The PnC graph compression framework

This is the official pytorch repository for the NeurIPS'21 paper "Partition and Code: learning how to compress graphs" by Giorgos Bouritsas, Andreas Loukas, Nikolaos Karalias and Michael M. Bronstein

Paper | Slides

Abstract

Can we use machine learning to compress graph data? The absence of ordering in graphs poses a significant challenge to conventional compression algorithms, limiting their attainable gains as well as their ability to discover relevant patterns. On the other hand, most graph compression approaches rely on domain-dependent handcrafted representations and cannot adapt to different underlying graph distributions. This work aims to establish the necessary principles a lossless graph compression method should follow to approach the entropy storage lower bound. Instead of making rigid assumptions about the graph distribution, we formulate the compressor as a probabilistic model that can be learned from data and generalise to unseen instances. Our "Partition and Code" framework entails three steps: first, a partitioning algorithm decomposes the graph into elementary structures, then these are mapped to the elements of a small dictionary on which we learn a probability distribution, and finally, an entropy encoder translates the representation into bits. All three steps are parametric and can be trained with gradient descent. We theoretically compare the compression quality of several graph encodings and prove, under mild conditions, a total ordering of their expected description lengths. Moreover, we show that, under the same conditions, PnC achieves compression gains w.r.t. the baselines that grow either linearly or quadratically with the number of vertices. Our algorithms are quantitatively evaluated on diverse real-world networks obtaining significant performance improvements with respect to different families of non-parametric and parametric graph compressors.

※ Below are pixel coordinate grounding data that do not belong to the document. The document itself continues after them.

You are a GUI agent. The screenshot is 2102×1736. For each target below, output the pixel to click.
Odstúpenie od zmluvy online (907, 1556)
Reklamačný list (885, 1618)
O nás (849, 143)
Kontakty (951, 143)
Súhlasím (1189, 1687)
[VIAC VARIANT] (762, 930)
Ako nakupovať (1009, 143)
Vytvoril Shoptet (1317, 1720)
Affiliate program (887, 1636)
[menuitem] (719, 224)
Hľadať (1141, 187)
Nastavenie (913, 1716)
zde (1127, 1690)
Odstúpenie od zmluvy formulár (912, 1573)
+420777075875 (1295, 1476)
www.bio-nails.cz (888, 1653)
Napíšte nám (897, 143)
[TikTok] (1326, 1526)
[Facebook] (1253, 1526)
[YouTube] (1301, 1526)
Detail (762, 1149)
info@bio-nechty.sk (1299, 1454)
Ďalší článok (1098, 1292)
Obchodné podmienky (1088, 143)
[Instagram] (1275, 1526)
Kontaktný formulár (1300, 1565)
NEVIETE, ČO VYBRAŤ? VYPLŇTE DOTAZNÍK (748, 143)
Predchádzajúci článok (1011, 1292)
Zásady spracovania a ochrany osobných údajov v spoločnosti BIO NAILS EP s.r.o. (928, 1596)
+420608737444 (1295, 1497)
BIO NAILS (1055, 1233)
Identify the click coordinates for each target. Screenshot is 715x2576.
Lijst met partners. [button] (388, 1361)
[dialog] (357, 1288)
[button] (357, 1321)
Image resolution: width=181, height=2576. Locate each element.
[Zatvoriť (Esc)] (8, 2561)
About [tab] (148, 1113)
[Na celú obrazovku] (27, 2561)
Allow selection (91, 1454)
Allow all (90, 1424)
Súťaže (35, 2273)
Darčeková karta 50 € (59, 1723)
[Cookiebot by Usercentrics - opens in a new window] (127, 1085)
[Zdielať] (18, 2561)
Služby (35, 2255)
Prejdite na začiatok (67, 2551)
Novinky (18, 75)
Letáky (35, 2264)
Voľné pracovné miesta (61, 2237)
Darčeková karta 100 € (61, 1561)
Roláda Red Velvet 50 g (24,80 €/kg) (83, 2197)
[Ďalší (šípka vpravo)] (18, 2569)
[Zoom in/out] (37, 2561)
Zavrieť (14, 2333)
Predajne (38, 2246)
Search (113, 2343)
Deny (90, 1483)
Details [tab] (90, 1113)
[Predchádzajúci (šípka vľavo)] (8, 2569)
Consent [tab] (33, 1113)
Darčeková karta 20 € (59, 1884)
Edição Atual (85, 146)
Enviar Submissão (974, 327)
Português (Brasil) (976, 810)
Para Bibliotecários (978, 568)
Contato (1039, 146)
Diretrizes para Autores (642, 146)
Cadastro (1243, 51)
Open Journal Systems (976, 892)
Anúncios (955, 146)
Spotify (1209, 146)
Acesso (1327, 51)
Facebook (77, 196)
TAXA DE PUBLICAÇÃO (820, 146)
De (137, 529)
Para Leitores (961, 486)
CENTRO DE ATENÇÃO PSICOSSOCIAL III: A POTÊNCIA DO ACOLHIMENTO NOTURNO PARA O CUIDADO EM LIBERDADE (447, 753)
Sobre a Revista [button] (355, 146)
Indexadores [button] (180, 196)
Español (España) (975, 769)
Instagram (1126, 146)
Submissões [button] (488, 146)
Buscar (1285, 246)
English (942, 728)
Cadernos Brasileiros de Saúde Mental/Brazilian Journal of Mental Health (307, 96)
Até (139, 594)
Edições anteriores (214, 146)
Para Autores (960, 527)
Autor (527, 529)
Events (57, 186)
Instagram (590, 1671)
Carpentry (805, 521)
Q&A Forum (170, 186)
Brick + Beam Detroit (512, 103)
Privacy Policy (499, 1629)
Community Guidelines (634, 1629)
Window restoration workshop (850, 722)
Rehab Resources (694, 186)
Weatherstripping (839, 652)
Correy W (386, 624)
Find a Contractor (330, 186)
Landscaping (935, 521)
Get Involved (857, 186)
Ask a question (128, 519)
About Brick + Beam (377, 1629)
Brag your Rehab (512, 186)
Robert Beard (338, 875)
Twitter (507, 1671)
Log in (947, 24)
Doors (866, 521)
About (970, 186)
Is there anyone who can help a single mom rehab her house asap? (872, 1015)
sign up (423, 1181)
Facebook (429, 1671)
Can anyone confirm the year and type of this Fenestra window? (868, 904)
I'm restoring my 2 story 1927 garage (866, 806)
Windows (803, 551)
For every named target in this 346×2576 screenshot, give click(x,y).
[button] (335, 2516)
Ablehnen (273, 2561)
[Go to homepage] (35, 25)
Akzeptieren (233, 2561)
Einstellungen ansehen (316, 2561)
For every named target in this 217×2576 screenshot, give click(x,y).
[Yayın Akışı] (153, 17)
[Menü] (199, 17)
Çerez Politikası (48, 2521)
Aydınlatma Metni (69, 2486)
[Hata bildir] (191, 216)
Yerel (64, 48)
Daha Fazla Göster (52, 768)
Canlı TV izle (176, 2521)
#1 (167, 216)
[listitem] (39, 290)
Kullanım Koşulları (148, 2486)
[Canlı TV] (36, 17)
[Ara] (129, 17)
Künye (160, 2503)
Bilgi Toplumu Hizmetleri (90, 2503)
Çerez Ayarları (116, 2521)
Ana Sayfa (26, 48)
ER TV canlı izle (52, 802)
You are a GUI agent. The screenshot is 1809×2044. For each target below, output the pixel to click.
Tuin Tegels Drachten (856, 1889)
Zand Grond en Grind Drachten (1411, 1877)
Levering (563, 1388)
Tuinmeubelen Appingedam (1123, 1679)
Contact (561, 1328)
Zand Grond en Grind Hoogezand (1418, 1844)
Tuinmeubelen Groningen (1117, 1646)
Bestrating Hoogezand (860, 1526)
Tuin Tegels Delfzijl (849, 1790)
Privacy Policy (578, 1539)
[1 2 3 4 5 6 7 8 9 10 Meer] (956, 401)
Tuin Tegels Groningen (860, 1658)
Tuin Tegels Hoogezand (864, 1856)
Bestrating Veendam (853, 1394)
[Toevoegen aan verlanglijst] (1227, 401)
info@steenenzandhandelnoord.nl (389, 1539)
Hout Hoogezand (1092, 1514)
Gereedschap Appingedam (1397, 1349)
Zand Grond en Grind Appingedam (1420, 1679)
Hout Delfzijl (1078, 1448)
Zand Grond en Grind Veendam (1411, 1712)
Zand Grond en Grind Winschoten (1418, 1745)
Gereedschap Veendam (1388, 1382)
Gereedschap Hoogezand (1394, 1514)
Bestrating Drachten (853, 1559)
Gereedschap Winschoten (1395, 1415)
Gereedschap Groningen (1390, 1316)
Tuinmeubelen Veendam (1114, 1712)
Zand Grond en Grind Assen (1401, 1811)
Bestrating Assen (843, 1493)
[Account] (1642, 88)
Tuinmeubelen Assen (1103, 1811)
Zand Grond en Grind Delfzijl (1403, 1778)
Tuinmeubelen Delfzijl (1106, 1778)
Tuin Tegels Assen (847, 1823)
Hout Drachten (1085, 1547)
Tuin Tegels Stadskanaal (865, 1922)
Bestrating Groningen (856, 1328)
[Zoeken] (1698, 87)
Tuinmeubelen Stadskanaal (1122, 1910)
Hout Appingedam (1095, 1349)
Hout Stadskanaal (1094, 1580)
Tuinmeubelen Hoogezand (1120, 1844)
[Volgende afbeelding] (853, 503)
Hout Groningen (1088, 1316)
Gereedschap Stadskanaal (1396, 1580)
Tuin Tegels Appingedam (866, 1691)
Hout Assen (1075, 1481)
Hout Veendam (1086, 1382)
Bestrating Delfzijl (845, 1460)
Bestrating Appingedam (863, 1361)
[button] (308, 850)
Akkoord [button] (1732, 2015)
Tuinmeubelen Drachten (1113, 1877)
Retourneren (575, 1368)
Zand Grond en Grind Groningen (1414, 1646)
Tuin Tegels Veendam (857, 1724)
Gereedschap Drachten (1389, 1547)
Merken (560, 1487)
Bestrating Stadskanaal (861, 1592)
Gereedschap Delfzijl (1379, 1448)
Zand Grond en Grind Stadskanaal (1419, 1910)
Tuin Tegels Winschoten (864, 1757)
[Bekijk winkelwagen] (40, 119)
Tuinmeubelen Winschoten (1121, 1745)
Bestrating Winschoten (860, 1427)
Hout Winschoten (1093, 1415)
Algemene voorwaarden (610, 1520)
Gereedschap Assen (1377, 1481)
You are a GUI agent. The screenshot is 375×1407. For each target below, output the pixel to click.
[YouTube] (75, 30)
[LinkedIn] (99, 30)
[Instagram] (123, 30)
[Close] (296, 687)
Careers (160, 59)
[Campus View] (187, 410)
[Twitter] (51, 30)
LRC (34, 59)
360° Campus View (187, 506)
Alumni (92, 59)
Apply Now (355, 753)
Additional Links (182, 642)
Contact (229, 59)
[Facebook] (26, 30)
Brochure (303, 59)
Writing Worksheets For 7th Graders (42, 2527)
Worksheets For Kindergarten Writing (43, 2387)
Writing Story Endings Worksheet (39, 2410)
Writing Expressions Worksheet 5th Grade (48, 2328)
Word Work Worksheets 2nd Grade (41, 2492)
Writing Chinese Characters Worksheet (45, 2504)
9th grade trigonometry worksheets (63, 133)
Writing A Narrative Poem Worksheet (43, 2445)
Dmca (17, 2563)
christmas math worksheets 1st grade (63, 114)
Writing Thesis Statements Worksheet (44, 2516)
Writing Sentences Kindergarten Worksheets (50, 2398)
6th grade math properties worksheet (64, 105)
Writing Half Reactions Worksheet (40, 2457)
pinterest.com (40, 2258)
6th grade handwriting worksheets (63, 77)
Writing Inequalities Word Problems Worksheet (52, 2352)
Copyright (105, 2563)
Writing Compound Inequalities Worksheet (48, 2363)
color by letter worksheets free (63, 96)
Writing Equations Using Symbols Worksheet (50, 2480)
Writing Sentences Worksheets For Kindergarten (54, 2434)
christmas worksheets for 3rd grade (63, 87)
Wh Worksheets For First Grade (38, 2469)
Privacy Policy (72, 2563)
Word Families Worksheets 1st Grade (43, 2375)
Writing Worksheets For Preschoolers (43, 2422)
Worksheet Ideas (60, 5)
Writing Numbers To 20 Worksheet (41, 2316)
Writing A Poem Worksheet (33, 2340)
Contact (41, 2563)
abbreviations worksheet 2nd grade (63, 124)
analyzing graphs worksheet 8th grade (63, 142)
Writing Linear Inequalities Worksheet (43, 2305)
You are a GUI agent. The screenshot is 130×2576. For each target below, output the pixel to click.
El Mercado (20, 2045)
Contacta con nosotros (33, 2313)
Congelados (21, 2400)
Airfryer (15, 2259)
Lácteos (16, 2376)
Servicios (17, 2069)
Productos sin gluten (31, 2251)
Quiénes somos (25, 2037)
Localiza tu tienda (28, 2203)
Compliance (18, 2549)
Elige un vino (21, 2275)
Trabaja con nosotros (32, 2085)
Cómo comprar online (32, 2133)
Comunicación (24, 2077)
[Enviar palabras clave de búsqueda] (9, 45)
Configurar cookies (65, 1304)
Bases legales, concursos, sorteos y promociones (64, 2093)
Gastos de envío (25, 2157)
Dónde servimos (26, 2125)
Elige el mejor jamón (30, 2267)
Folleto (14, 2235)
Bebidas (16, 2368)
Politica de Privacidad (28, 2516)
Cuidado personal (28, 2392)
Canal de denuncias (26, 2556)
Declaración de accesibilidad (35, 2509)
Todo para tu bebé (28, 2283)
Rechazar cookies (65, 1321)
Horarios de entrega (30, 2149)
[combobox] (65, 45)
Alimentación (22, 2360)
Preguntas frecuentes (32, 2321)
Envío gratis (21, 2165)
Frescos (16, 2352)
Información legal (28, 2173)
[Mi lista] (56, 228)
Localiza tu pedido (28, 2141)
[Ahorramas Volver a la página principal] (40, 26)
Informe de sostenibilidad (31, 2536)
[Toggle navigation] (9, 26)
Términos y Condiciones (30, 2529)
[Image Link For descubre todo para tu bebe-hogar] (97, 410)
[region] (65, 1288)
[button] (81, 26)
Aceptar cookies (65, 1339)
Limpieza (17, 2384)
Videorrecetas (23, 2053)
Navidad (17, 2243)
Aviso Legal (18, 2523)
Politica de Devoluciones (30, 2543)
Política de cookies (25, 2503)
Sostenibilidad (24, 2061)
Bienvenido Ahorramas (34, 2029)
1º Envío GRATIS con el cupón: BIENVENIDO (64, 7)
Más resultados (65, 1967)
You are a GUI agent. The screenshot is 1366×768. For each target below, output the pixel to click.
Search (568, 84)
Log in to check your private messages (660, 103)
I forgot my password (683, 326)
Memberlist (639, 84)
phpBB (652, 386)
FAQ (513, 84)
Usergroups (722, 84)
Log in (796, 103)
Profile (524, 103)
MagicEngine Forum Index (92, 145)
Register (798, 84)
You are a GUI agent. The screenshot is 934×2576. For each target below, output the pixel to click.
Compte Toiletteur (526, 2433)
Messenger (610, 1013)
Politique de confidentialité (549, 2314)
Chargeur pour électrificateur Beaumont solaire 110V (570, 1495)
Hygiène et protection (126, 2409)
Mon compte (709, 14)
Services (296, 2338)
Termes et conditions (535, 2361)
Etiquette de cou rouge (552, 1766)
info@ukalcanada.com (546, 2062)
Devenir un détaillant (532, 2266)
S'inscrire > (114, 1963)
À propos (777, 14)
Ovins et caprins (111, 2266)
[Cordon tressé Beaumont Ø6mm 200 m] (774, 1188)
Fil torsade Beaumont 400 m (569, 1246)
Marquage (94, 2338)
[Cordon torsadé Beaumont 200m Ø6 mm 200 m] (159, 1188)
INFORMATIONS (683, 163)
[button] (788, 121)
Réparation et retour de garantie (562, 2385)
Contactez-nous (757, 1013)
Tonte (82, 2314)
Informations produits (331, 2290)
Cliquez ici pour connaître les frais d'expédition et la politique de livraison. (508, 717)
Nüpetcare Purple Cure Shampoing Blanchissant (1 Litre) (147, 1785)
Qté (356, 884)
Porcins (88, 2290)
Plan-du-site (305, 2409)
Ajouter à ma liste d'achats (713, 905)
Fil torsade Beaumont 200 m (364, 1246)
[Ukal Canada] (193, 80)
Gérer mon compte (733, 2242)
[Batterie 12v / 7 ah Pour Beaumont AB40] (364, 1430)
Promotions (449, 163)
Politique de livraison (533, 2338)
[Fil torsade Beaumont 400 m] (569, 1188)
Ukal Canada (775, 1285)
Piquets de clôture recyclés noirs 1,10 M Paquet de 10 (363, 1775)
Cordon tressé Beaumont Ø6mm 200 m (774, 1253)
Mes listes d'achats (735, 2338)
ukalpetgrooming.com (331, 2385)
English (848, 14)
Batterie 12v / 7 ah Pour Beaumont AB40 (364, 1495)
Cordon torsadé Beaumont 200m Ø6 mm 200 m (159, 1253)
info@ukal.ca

Dependencies and Installation Instructions

Requirements:

python 3.8.8
pytorch>=1.8.0
cudatoolkit>=10.2
pytorch geometric>=1.6.3
graph-tool>=2.37 (SBMs, dictionary atoms, etc.)
scikit-network (partitioning algorithms)
timeout_decorator
wandb (optional: experiment monitoring)
xlrd (optional: in case you want to precompute the subgraphs with subgraph isomorphism, we use it to keep track of their locations)
xlutils (optional: as above)
ogb (optional: in case you want to compress ogb datasets)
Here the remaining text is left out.